MerLin Unveiled: The First Quantum Layer for Data Scientists, Optimized for NVIDIA Accelerated Computing 

At the international Adopt AI event in Paris, Quandela and OVHcloud announce a strategic initiative to bring closer AI and quantum computing thanks to MerLin, Quandela’s quantum machine learning environment. This collaboration will enable researchers and companies to prototype and simulate hybrid models on NVIDIA GPUs before testing them on Quandela’s photonic quantum computers, directly accessible from OVHcloud’s cloud platform.

Paris, Roubaix (France), November 25, 2025 – Quandela, European leader in photonic quantum computing, and OVHcloud, a major European cloud provider, announce that MerLin – the first programming language and environment dedicated to quantum machine learning – will be made available on OVHcloud’s platform starting mid-2026. This unified approach will accelerate the development of hybrid applications within a sovereign cloud environment.

A bridge between AI and quantum

Unveiled in summer 2025, MerLin lays the groundwork for a new generation of Quantum Machine Learning (QML) tools, integrated into standard AI frameworks such as PyTorch and scikit-learn.
Now, thanks to its integration into the OVHcloud platform, users will be able to design, simulate, and test their hybrid AI-Quantum neural networks in a unified cloud environment powered by NVIDIA GPUs, a shared partner of both companies.

This approach will accelerate the development of industrial quantum applications: users will first be able to run their simulations on GPUs, then test and validate their models on Quandela’s photonic quantum computers, hosted and operated within OVHcloud.

A clear quantum roadmap

As part of this partnership, OVHcloud has published its quantum roadmap, announcing that Quandela’s quantum computers will become available on its cloud platform in mid-2026. The first systems to be offered will be BELENOS, a 12-qubit photonic processor, and CANOPUS, a 24-qubit photonic processor.

This deployment will be a major milestone in integrating quantum computing into the cloud, paving the way for democratized and sovereign access to European quantum power.
┄┄┄┄┄┄
- **GIVEN TASK**
Answer these questions from the MerLin announcement above:
1. At what event did Quandela and OVHcloud announce their initiative?
2. Which two AI frameworks does the announcement name as integrating MerLin?
3. How many qubits does the CANOPUS processor have?
┄┄┄┄┄┄
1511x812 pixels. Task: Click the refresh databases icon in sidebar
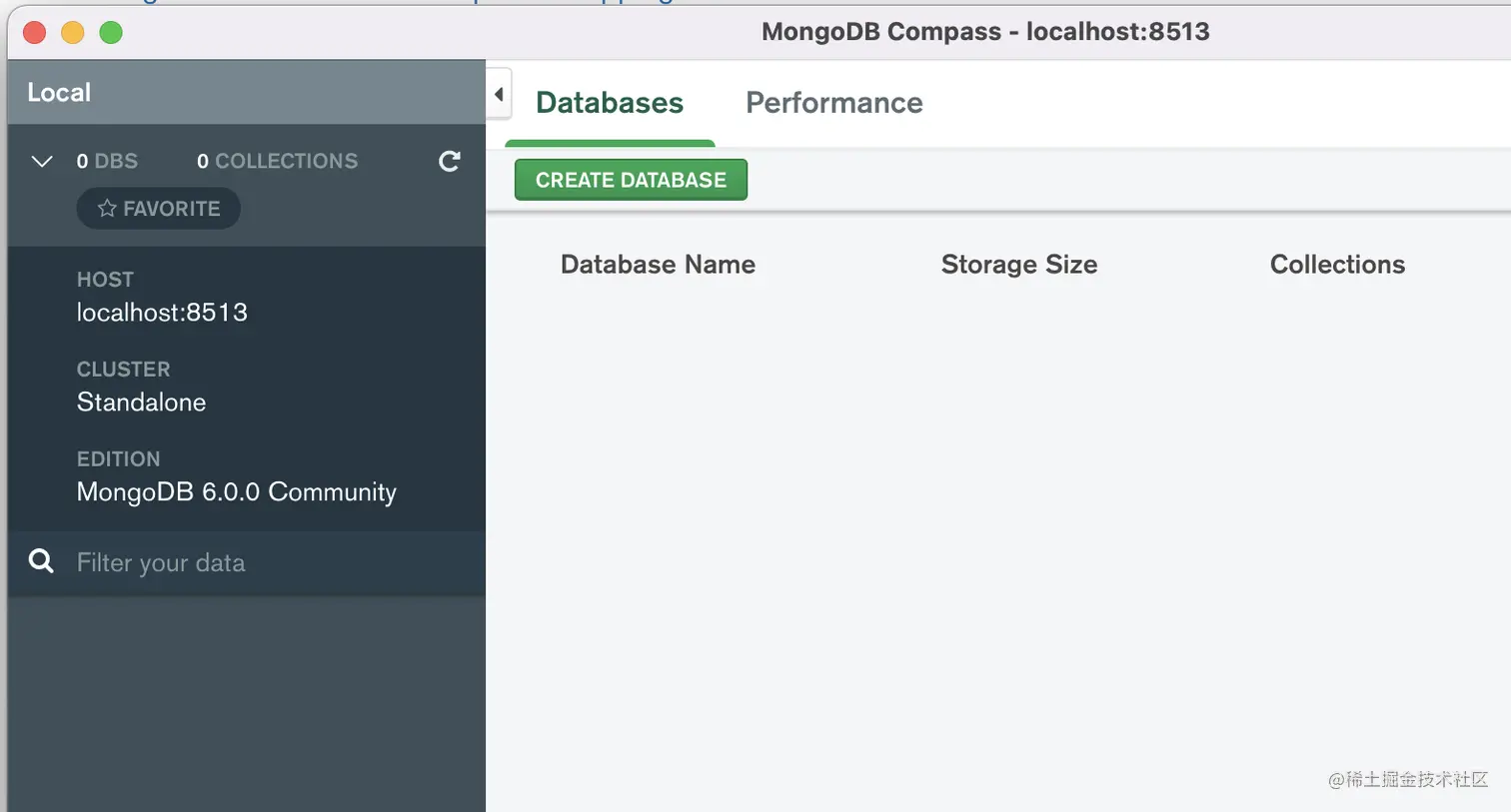(x=450, y=161)
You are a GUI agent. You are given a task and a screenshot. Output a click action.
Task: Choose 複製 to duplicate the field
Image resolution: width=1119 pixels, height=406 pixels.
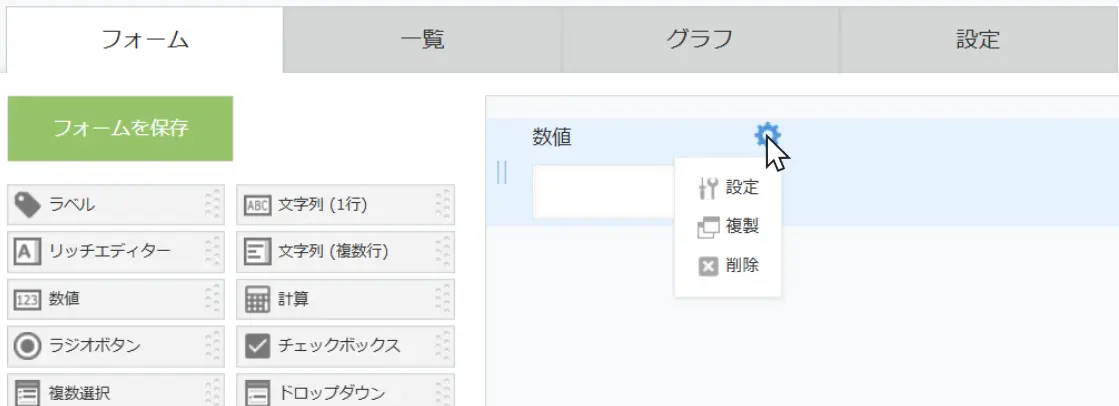click(x=729, y=226)
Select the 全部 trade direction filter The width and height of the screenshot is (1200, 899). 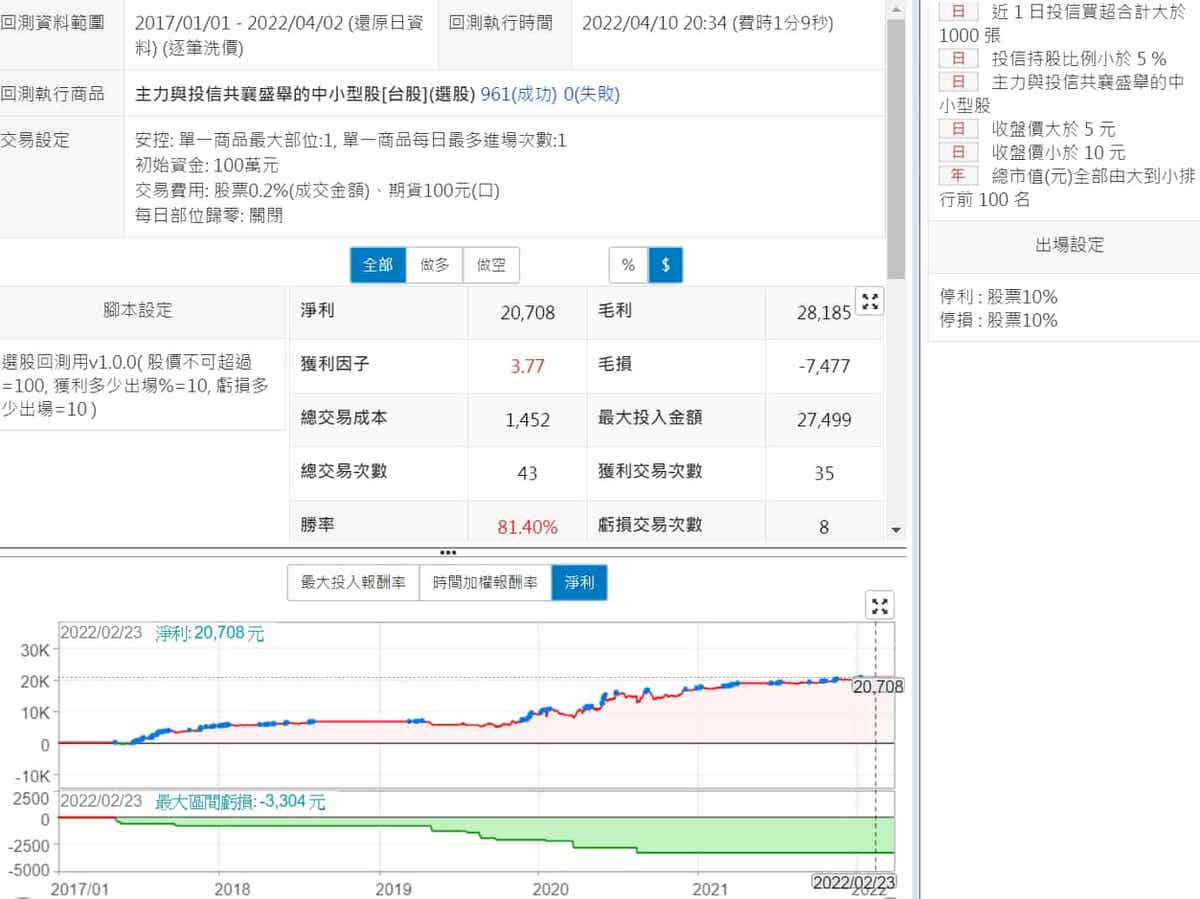378,265
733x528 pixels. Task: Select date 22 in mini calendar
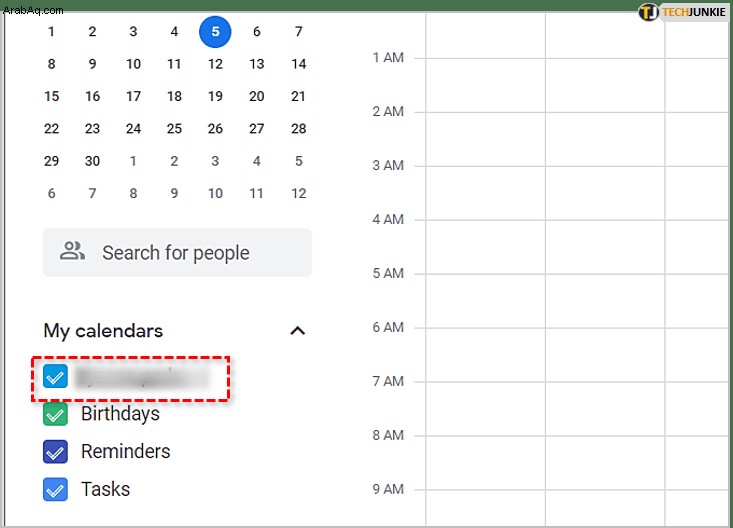51,129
┄┄┄┄┄┄
- **SOLUTION TO THE EXERCISE**
1. The international Adopt AI event in Paris
2. PyTorch and scikit-learn
3. 24 qubits